Monsieur le président de la Banque mondiale, Monsieur le directeur général du FMI, Mesdames et Messieurs les ministres et les ambassadeurs, beaucoup de choses ont été dites, l'heure devient tardive. Aussi limiterai-je mon intervention, en vous remerciant tous chaleureusement, à quelques mots.
Faire du développement l'objectif premier, en tout cas un objectif majeur, des pouvoirs publics et des décideurs économiques, réduire la pauvreté, est un projet sur lequel en apparence chacun s'accorde. La réalité est toute différente. Au fil du temps, certains se sont même convaincus que pour quelques peuples la détresse était un destin. La réalité c'est que la plupart des pays démunis ont connu, depuis 1960, une croissance faible ou négative, épuisée par la démographie, les épidémies, les conflits. L'écart entre les nations à revenu élevé et celles qui souffrent s'est creusé. Il y a urgence à agir. Oublié de l'après guerre froide, exclu de nouveau de l'Histoire, ramené comme il y a un demi-siècle à 1% du commerce mondial, la situation de l'Afrique notamment se dégrade. Chez nous en France, une petite fille sur deux née en l'an 2000 sera centenaire. Au Sierra Leone, l'espérance de vie est de 25 ans. Un Américain sur 4 utilise régulièrement Internet ; un Africain sur mille y est connecté. Manger à sa faim, dormir en sécurité, boire une eau propre, ce qui est une réalité pour nous est un rêve pour des milliards de gens. Combien de belles paroles restent sans effet. Tranquillement se pérennisent les inégalités d'une société à 2 vitesses, d'un monde avec 2 avenirs.

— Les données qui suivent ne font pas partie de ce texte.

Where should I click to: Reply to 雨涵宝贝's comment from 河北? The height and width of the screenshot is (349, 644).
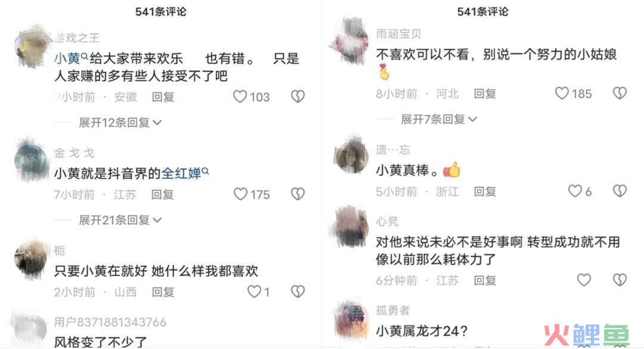[x=485, y=94]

Dans ces conditions, l'aide au développement n'est pas de la charité, mais un partenariat indispensable. Ce n'est pas une libéralité, mais un devoir. Faire avancer la vie et reculer la mort, c'est de cela dont vous avez parlé. Il ne s'agit pas seulement, d'investissement, de capitaux, mais du devenir de la condition humaine à l'orée d'un millénaire.
Pour sortir des discours un peu lénifiants, - et vous y avez beaucoup aidé - il faut s'entendre sur ce qu'est le développement. Il ne se réduit pas à un modèle univoque, quantifié, calibré. Ce n'est pas une autoroute à sens unique que chaque pays emprunterait à une vitesse fixée par la police financière internationale pour accéder à une destination donnée. Nous savons qu'en matière d'aide publique, la réduction de la dette est essentielle mais nous savons pour autant qu'un jeu d'écritures ne remplace pas un programme de coopération. La force du marché est inopérante là où une majorité d'êtres humains n'y a pas du tout accès.

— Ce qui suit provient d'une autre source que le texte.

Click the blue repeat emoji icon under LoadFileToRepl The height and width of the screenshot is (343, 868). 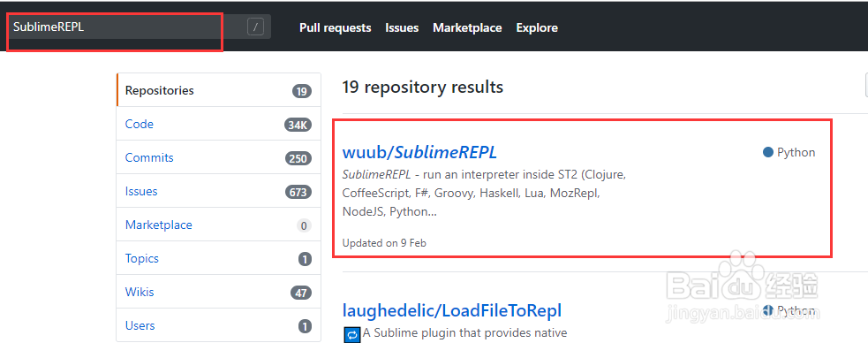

Nous devons donc apporter des solutions durables. Vous les avez abordées : intégrer les pays concernés dans les échanges mondiaux, leur donner une vraie représentation dans l'OMC, favoriser l'établissement d'accords bilatéraux et des mécanismes régionaux de libre échange, réserver les guichets concessionnels aux plus pauvres, rechercher la complémentarité de l'aide publique et des capitaux privés, sans évincer les organismes financiers locaux, sans capter les ressources, Gouvernance mondiale, nouveau Bretton Woods, Europe.
Pour conclure, ce colloque, ce matin, laissez-moi faire trois annonces : Le monde, le modem, le marché vont désormais de pair. Les principes de sûreté, de prudence et de précaution tendent à devenir universels. Santé et sécurité alimentaire, environnement et protection du vivant, vigilance sur l'atome, prévention des conflits, diffusion des nouvelles technologies, autant de questions auxquelles ne peut pas répondre un Etat isolé. Seule la solidarité conduit au progrès. La gouvernance mondiale en tant qu'instance régulatrice devrait mettre fin à la délinquance financière qui nuit au développement. En tant qu'instance politique, elle devrait fournir le cadre d'un dialogue amélioré avec les réseaux de la société civile et les ONG, entre donateurs et bénéficiaires. En tant qu'instance économique elle devrait favoriser la coordination des aides.
Nous savons que le monde ne changera pas d'un claquement de doigt, au moins devons-nous faire évoluer Bretton Woods - ou revenir à son esprit - vers un système monétaire international excluant la spéculation lorsqu'elle est fatale, pénalisant l'argent lorsqu'il est sale, instituant transparence et régulation. L'Euro a un rôle majeur à y jouer. La Banque mondiale et le FMI y travaillent, mais se heurtent souvent à la résistance ou à l'indifférence des Etats. J'ai beaucoup apprécié ce qu'a indiqué Lionel Jospin, la France n'acceptera pas la révision à la baisse de leur rôle, ni de leurs ambitions en matière de développement.
Quand on est né en Europe, - et c'est en Europe que nous vous accueillons - on a un devoir particulier de responsabilité. Avec au moins 3 grandes orientations.
1)Avant de demander aux pays bénéficiaires une bonne gestion des projets d'aides, je pense qu'il nous faut pratiquer la coordination avec les autres bailleurs, par une concentration au bénéfice des territoires qui en ont un réel besoin, par l'évaluation et la bonne affectation des fonds.
2)Unifions les points de vue européens et donc leur expression au sein des instances internationales. La voix des 15 est plus forte que 15 voix. Et cette voix doit couvrir tous les aspects et pas seulement les aspects économiques.
3)Enfin ayons le courage d'ouvrir nos marchés aux économies en développement. Notre intérêt bien compris à terme n'est pas le protectionnisme. Une autre attitude est nécessaire qui est plus facile à adopter quand la croissance et la confiance sont là, quand le chômage et la crise reculent. Adoptons la.
Mesdames et Messieurs, le développement, c'est notamment davantage de transparence et de régulation encadrant la mondialisation. Le développement ce n'est pas seulement le soutien des uns aux autres, mais l'entraide et la solidarité. Le développement c'est notre message, ce sont nos valeurs, c'est une cause pour laquelle vous réfléchissez, vous proposez et vous agissez. C'est une cause à laquelle la France croit énormément et pour laquelle elle ne cessera pas de se battre. Avec vous.